══ EXERCISE DATA

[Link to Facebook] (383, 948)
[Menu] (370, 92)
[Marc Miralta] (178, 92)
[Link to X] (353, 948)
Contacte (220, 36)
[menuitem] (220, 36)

════

* _TASK PROMPT_
Return the records given above in their entirety, word for word.

* _WRITTEN ANSWER_
[Link to Facebook] (383, 948)
[Menu] (370, 92)
[Marc Miralta] (178, 92)
[Link to X] (353, 948)
Contacte (220, 36)
[menuitem] (220, 36)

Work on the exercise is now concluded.